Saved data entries
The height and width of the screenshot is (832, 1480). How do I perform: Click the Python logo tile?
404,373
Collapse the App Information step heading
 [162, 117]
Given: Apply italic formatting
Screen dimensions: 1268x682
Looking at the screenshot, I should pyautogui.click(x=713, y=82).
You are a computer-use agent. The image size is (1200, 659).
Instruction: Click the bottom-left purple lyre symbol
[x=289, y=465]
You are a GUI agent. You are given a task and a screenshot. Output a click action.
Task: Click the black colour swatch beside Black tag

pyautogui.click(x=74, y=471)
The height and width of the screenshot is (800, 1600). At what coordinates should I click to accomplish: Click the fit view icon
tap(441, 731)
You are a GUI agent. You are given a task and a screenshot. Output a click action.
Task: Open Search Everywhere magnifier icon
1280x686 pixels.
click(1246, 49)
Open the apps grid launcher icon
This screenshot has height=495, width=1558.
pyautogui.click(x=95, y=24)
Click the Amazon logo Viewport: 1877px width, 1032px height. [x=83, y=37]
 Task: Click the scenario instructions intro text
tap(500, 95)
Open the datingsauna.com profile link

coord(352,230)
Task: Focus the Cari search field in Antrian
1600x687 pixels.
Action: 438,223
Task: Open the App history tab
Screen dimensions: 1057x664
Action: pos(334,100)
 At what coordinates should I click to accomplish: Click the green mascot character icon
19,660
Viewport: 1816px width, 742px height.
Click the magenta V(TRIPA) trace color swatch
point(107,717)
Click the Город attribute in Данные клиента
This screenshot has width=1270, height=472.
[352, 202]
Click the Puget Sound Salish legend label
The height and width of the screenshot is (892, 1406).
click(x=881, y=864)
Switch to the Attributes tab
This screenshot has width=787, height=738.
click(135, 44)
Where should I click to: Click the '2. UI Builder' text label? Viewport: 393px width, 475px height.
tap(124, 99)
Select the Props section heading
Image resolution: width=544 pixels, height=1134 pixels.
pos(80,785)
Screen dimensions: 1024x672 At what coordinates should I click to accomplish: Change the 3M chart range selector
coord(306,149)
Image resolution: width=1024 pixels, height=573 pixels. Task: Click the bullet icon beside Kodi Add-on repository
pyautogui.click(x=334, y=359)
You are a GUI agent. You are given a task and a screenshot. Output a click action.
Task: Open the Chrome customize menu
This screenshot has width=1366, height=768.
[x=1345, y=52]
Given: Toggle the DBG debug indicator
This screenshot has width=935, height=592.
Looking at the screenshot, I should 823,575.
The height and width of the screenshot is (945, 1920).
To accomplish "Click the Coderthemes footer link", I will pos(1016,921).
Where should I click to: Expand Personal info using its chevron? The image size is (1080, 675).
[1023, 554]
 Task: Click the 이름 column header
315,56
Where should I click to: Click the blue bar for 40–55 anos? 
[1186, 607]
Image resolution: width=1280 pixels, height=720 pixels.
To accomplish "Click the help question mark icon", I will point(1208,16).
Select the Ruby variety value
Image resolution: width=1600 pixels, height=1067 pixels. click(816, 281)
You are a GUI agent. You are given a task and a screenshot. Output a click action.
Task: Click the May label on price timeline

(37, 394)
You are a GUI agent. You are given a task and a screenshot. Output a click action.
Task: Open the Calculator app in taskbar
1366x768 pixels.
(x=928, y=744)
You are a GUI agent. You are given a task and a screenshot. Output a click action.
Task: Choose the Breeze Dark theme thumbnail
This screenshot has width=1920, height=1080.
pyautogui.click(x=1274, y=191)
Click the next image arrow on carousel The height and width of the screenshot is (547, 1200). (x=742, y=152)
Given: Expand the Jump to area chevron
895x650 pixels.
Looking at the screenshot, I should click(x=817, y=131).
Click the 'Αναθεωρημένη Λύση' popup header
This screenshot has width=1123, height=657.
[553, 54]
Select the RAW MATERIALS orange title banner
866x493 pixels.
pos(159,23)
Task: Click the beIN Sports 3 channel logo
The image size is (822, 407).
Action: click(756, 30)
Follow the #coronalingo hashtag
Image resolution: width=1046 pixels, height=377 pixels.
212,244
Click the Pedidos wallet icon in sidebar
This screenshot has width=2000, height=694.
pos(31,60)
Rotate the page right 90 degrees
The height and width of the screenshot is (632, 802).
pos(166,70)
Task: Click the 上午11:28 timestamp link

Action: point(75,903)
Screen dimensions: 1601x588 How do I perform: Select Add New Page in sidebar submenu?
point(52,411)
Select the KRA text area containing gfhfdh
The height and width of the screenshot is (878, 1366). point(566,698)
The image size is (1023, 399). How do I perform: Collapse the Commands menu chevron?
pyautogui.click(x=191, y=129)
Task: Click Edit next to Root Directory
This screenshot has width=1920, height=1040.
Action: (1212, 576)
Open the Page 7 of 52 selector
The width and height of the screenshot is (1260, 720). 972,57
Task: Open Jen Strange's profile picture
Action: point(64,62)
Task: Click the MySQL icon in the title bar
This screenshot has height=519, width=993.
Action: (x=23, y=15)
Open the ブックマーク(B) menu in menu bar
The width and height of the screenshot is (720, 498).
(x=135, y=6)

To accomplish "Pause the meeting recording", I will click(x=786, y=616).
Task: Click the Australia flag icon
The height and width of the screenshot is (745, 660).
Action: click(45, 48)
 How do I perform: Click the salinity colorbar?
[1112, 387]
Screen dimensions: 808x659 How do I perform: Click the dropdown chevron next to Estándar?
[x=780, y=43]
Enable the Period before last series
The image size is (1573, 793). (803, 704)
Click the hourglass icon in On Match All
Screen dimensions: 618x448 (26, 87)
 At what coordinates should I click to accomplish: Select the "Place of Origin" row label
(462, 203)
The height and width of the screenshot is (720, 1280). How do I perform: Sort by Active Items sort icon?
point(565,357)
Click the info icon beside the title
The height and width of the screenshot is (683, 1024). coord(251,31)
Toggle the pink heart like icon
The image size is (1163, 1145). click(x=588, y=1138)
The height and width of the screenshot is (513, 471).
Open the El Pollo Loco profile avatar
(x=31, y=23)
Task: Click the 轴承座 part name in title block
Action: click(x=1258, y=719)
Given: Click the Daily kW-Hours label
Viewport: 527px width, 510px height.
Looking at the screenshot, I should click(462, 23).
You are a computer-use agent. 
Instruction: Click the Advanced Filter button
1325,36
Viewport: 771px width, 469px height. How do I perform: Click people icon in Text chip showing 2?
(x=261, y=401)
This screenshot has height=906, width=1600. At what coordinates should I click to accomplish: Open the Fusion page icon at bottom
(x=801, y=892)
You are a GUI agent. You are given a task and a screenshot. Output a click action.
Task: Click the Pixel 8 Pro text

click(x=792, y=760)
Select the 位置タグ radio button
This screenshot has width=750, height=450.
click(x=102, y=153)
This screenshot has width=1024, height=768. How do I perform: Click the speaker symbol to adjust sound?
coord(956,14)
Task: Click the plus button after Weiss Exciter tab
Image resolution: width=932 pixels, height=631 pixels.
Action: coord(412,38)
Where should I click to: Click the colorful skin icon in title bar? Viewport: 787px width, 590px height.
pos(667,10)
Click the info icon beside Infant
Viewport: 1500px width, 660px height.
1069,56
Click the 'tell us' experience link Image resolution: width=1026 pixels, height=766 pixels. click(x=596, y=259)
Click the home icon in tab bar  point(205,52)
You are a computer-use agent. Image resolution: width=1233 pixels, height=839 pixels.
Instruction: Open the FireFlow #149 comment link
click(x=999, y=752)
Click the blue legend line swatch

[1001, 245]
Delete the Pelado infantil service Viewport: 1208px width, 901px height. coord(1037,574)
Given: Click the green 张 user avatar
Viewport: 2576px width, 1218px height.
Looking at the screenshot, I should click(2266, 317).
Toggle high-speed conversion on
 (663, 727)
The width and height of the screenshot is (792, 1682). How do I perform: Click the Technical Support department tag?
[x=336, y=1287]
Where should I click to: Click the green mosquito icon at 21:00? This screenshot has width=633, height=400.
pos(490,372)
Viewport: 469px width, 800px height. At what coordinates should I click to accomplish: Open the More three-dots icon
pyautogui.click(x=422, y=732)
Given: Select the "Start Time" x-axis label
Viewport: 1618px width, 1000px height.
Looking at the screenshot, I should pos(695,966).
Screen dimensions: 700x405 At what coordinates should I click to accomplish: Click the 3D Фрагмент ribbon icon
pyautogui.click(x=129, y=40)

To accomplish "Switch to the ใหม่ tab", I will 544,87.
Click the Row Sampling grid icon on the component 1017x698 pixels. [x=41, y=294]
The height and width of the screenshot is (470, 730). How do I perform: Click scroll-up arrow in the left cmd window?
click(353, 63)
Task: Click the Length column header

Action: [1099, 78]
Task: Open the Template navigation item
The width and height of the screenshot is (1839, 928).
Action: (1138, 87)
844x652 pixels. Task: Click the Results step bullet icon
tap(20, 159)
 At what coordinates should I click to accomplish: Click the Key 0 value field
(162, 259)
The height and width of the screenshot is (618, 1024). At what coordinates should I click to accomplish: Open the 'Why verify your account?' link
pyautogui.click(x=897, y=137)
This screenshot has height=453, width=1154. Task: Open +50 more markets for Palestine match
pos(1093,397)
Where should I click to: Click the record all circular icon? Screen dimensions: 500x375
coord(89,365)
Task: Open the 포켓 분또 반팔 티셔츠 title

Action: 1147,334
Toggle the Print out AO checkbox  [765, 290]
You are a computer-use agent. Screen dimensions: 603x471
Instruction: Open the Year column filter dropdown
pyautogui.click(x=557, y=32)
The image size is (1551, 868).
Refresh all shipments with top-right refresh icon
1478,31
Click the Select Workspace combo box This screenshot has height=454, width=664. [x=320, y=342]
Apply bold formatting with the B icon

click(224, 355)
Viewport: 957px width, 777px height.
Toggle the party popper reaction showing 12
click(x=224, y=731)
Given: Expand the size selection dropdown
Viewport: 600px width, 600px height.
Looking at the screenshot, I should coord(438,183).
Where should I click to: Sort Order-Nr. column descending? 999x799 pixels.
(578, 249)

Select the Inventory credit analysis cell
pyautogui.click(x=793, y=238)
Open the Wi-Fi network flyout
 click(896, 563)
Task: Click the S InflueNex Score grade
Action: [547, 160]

◆ **DIRECTIONS**
Give only the lines from the one holding "Task: Click the beIN Sports 3 channel logo" through the one holding "Task: Click Edit next to Root Directory", each restated exactly as it appears above.

◆ **EXERCISE RESULT**
Task: Click the beIN Sports 3 channel logo
The image size is (822, 407).
Action: click(756, 30)
Follow the #coronalingo hashtag
Image resolution: width=1046 pixels, height=377 pixels.
212,244
Click the Pedidos wallet icon in sidebar
This screenshot has width=2000, height=694.
pos(31,60)
Rotate the page right 90 degrees
The height and width of the screenshot is (632, 802).
pos(166,70)
Task: Click the 上午11:28 timestamp link

Action: point(75,903)
Screen dimensions: 1601x588 How do I perform: Select Add New Page in sidebar submenu?
point(52,411)
Select the KRA text area containing gfhfdh
The height and width of the screenshot is (878, 1366). point(566,698)
The image size is (1023, 399). How do I perform: Collapse the Commands menu chevron?
pyautogui.click(x=191, y=129)
Task: Click Edit next to Root Directory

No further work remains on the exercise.